--- Supplied material Enclosed Below ---

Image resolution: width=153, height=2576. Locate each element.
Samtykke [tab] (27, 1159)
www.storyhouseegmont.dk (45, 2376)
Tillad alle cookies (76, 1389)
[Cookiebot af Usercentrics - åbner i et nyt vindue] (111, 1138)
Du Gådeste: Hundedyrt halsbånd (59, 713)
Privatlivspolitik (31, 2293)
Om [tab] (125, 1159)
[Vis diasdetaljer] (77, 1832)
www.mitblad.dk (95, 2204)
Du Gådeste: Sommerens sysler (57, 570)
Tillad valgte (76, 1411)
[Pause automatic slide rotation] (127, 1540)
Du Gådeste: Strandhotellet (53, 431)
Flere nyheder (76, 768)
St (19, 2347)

--- End of Enclosed Supplied material ---

Task to complete: Indicate how many lines in the records above contain the word "Gådeste", giving only the number.

Answer area: 3